Która okładka? Tym razem do Kawiarenki...

Różowa (ta po lewej), czy fioletowa (po prawej)?
Żeby było Wam łatwiej, załączam opis Wydawcy...

 
Amelia wiedziała tylko, że ta maleńka cukierenka jest jej przeznaczeniem.
Miała nadzieję, że wśród róż, czekolady i babeczek z karmelem odnajdzie wreszcie ukojenie.
Oprócz tego nie wiedziała nic.

 Pewnego słonecznego dnia na progu uroczej, starej kamieniczki w miasteczku o nazwie Zabajka stanęła dziewczyna. Otworzyła szeroko drzwi i uśmiechnęła się do świata. Jaśmin pachniał oszałamiająco a drzewa zieleniły się intensywnie obmyte porannym deszczem. Dziewczyna omiotła spojrzeniem senne miasteczko Tak, tu będzie mi dobrze - pomyślała. - Tu zostanę. 

Tajemnicza postać o pięknych i czarnych jak węgiel oczach, która pewnego dnia zjawiła się w Zabajce, zburzyła spokój mieszkańców miasteczka. Jej niekonwencjonalne zachowanie spędzało sen z powiek wielu szanownych dam. Ale Amelia nic sobie z tego nie robiła. Nie miała nic do stracenia. Przecież nie wiedziała nawet kim jest, a bez pamięci nie miała nic. Tylko tę uroczą cukierenkę i tajemniczy list, który kurczowo ściskała w drobnych dłoniach... 

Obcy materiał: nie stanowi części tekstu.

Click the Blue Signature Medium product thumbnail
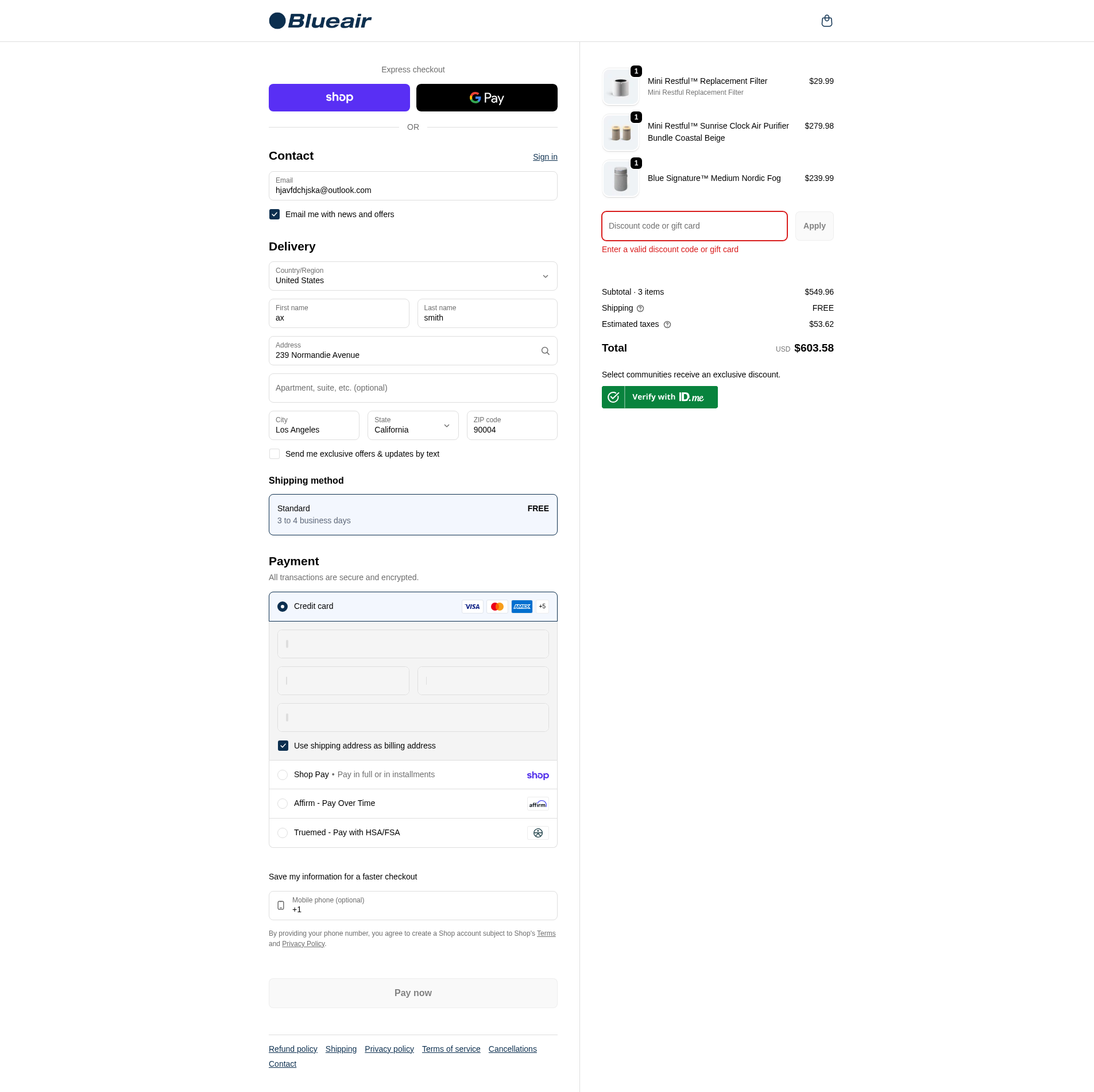 click(620, 179)

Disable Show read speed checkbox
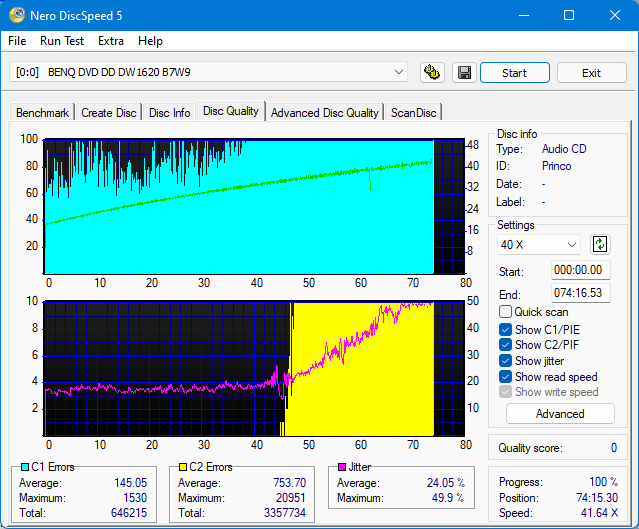pos(505,377)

Piękna historia osadzona w małym miasteczku, wśród sosnowych lasów, w uroczej cukierence. Opowieść o pamięci, która czyni nas tym, kim jesteśmy. I o tym, kim możemy się stać, jeśli tylko chcemy. Okraszona przepisami na wszelkiego rodzaju słodkości: babeczki, ciasta, torty, krówki, pralinki, ptasie mleczka i domowe kokosanki.